Alluxio and vLLM Production Stack joint solution highlights:
Accelerated Time to First Token
KVCache is a key technique to accelerate the user perceived response time of an LLM query, (Time-To-First-Token). By storing complete or partial results of previously seen queries, it saves the recomputation cost when part of the prompt has been processed before, a common occurrence in LLM inference. Alluxio expands the capacity of LLM serving systems to cache more of these partial results by using CPU/GPU memory and NVMe, which leads to faster average response time.
Expanded KV Cache Capacity for Complex Agentic Workloads
Large context windows are key to complex agentic workflows. The joint solution can flexibly store KVCache across GPU/CPU memory and a distributed caching layer (NVMe-backed Alluxio). This is critical for long context use cases of LLMs.
Distributed KV Cache Sharing to Reduce Redundant Computation:
Storing KV Cache in an additional Alluxio service layer instead of locally on the GPU machines allows prefiller and decoder machines to share the same KV Cache more efficiently, By leveraging mmap or zero-copy technology, the joint solution enhances inference throughput by enabling efficient KV Cache transfers between GPU machines and Alluxio, minimizing memory copies and reducing I/O overhead. It is also more cost effective as storage options on GPU instances are limited and expensive.
Cost-effective High Performance:
The joint solution provides expanded KVCache storage at a lower cost of ownership. Compared to a DRAM-only solution, Alluxio utilizes NVMe which offers lower unit cost per byte. Instead of other parallel file systems, Alluxio can leverage commodity hardware to provide similar performance.

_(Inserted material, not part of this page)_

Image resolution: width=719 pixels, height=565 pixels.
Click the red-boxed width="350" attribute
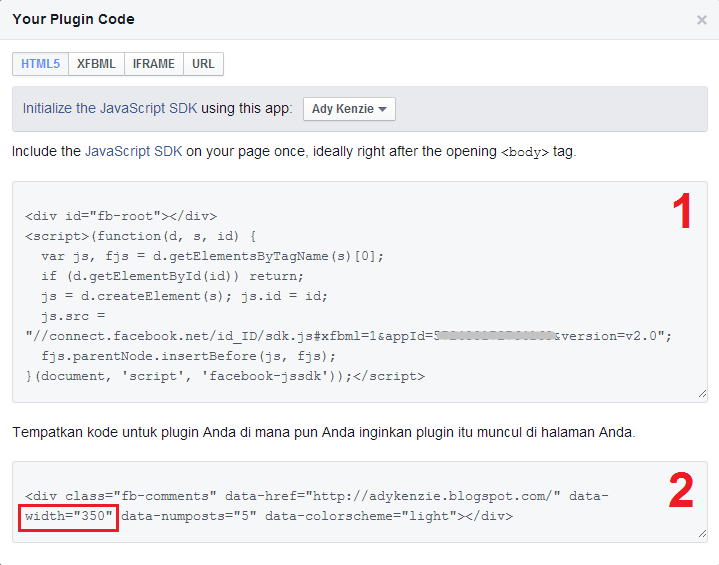(x=68, y=517)
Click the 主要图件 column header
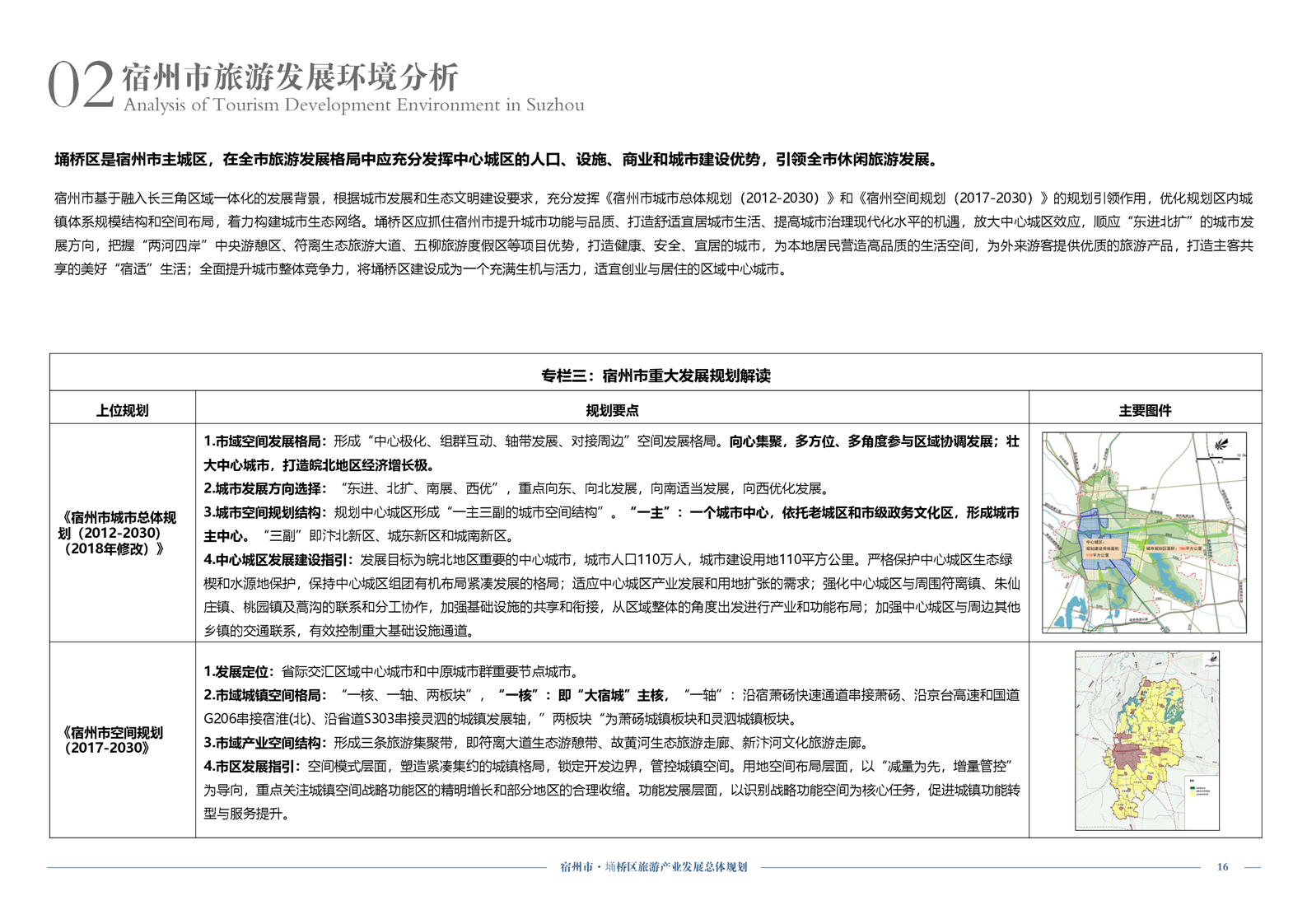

“This collaboration unlocks new possibilities for enhancing LLM inference performance, particularly by addressing the critical need for high-throughput low-latency data access,” said Bin Fan, VP of Technology, Alluxio. “We are tackling some of AI’s most demanding data and infrastructure challenges, enabling more efficient, scalable, and cost-effective inference across a wide range of applications.”
Source: GlobeNewswire